Once again, the whispers of phantoms masquerading as administration officials have attempted to put Donald Trump on the defensive only two months before the fall election. And in typical fashion, the roused president has gone on an immediate rhetorical offensive.
Trump has doubled down on his affirmations towards the US military and the American soldier, while simultaneously confronting the class of generals who command them. “I’m not saying the military’s in love with me—the soldiers are,” Trump said at a Labor Day press conference. “The top people in the Pentagon probably aren’t because they want to do nothing but fight wars so that all of those wonderful companies that make the bombs and make the planes and make everything else stay happy.”
This is a dramatic shift in perspective from the man who spent the first two years of his presidency surrounding himself with top brass like Michael Flynn, John Kelly, H.R. McMaster, and James Mattis (along with almost being beguiled into nominating David Petraeus as Secretary of State). Perhaps Trump learned the hard way that the generals of the forever wars don’t measure up to the twentieth-century soldiers he adulated growing up.
For instance, when George Marshall oversaw the deployment of 8.3 million GIs across four continents in World War II, he did so with the assistance of only three other four-star generals. In retirement, Marshall refused to sit on any corporate boards, and passed on multiple lucrative book deals, lest he give the impression that he was profiting from his military record. As he told one publisher, “he had not spent his life serving the government in order to sell his life story to the Saturday Evening Post.”

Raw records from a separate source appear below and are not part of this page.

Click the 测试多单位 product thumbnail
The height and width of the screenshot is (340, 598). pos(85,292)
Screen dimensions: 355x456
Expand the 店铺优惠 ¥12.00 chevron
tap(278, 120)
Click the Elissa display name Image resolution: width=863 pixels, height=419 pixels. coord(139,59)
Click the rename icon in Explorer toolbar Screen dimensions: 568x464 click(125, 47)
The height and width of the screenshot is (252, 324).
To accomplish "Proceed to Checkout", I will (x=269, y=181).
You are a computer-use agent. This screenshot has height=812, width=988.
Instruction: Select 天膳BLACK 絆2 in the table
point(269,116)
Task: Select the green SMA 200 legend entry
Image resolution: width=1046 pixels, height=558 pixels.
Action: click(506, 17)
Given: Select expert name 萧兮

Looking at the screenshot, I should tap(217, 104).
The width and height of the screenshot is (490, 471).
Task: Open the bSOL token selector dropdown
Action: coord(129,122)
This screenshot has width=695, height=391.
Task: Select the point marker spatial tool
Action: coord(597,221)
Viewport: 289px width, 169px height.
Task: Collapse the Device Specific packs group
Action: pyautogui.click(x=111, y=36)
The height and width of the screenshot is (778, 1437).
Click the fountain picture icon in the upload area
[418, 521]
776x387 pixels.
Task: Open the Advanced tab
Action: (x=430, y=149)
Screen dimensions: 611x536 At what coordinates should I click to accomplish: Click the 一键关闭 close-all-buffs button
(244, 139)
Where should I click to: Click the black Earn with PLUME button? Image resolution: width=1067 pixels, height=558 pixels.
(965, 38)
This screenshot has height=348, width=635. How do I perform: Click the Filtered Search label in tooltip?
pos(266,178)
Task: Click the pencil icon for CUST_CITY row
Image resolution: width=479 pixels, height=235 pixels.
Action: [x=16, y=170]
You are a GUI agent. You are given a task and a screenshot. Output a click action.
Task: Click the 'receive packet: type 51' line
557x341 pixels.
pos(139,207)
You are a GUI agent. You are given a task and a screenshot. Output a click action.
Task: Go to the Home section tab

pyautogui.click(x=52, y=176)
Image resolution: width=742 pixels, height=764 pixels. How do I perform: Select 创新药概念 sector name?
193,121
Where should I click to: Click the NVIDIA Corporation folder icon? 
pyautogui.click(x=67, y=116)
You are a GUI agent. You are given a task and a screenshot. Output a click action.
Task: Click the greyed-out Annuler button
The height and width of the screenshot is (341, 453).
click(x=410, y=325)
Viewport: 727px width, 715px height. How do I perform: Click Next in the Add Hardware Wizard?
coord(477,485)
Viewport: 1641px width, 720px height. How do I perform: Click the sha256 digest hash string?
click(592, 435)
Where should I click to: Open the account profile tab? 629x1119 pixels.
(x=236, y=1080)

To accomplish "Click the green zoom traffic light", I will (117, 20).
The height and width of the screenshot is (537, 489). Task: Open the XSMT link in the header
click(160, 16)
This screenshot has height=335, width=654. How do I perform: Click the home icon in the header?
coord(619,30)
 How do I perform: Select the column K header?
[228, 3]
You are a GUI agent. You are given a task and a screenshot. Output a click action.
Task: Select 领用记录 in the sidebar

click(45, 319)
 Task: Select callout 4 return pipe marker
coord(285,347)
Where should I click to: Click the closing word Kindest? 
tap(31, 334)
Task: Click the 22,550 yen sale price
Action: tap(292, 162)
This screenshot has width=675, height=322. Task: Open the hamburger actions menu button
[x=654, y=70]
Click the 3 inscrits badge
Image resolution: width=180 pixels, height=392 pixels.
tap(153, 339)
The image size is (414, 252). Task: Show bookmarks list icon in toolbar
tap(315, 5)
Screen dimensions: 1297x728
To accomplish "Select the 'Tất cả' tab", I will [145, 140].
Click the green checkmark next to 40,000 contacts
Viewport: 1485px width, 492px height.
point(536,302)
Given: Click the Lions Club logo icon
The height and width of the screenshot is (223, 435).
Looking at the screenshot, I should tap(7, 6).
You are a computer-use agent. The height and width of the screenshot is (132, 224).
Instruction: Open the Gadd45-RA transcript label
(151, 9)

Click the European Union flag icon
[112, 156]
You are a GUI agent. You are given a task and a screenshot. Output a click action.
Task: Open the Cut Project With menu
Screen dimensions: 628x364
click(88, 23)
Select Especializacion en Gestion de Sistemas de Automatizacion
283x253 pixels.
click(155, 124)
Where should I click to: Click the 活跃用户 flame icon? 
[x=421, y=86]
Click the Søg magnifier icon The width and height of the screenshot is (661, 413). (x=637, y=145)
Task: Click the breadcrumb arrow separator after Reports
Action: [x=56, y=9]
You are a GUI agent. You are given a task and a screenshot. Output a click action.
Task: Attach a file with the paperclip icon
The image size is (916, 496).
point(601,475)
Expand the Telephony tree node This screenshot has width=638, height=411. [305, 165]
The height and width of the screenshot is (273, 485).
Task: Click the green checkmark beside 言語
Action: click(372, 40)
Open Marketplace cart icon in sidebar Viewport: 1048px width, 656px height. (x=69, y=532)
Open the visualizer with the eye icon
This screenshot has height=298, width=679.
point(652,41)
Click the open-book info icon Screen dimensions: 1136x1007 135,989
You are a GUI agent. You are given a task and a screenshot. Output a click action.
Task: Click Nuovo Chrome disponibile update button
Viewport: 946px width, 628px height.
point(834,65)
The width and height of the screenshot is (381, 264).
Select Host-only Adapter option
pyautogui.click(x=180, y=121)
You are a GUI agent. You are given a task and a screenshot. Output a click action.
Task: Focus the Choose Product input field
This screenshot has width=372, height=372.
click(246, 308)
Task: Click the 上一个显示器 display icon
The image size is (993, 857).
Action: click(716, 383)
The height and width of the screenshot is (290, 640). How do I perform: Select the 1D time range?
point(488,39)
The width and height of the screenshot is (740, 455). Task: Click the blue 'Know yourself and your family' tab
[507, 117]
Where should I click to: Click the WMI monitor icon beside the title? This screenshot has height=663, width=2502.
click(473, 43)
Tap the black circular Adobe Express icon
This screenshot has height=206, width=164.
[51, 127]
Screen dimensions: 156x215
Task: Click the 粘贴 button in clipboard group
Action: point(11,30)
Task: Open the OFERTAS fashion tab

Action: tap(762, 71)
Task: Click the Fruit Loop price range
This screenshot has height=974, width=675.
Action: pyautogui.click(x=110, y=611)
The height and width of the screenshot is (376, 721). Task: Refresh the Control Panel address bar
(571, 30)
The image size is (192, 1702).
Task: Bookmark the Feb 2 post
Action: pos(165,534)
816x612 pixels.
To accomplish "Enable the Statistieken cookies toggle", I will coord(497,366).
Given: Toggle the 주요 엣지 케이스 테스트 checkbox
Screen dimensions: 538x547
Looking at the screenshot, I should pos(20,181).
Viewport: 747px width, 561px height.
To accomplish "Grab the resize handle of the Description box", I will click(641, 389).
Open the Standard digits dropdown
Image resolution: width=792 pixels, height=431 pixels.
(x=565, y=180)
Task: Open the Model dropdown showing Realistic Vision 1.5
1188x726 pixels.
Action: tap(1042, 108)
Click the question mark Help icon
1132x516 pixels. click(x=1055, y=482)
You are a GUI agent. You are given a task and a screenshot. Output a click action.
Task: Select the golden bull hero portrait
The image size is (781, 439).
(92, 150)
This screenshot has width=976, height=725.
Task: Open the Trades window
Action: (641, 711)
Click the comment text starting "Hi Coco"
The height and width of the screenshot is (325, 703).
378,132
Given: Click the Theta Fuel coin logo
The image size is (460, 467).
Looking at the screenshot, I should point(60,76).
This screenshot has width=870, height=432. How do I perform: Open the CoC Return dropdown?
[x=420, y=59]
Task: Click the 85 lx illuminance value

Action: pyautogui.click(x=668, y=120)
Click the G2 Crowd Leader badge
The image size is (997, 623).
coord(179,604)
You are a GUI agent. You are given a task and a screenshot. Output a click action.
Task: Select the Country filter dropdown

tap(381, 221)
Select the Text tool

Contrast that to the bloated, top-heavy military establishment of today, where an unprecedented forty-one four-star generals oversee only 1.3 million men and women-at-arms. These men, selected and groomed because of their safe habits, spend years patting themselves on the back for managing wars-not-won, awaiting the day they can cash in. According to an analysis by The Boston Globe, in the mid-1990s nearly 50 percent of three- and four-star generals went on to work as consultants or executives for the arms industry. In 2006, at the height of the Iraq War, that number swelled to over 80% of retirees.
The examples are as endless as America’s foreign occupations: former Director of Naval Intelligence Jack Dorsett joined the board of Northrop-Grumman; he was later followed by former Air Force Chief of Staff Mark Welsh; meanwhile, former Vice Chair of the Joint Chiefs of Staff James Cartwright went to Raytheon; former Chairs of the Joint Chiefs—the highest ranking position in the military—William J. Crowe, John Shalikashvili,, Richard Myers, and Joseph Dunford went on to work for General Dynamics, Boeing, Northrop-Grumman, and Lockheed-Martin, respectively.
General James “Mad Dog” Mattis, in between his forced retirement from the Marine Corps and appointment as Secretary of Defense, joined the board of General Dynamics where he was paid over a million dollars in salary and benefits. Returning to public life, Mattis then spent two years cajoling President Trump into keeping the US military engaged in places as disparate as Afghanistan, Syria, and Africa. “Sir, we’re doing it to prevent a bomb from going off in Times Square,” Mattis told his commander-in-chief. Left unsaid was that a strategic withdrawal would also lead to a precipitous decline in Mattis’ future stock options, which he regained after he rejoined General Dynamics following his December 2018 resignation.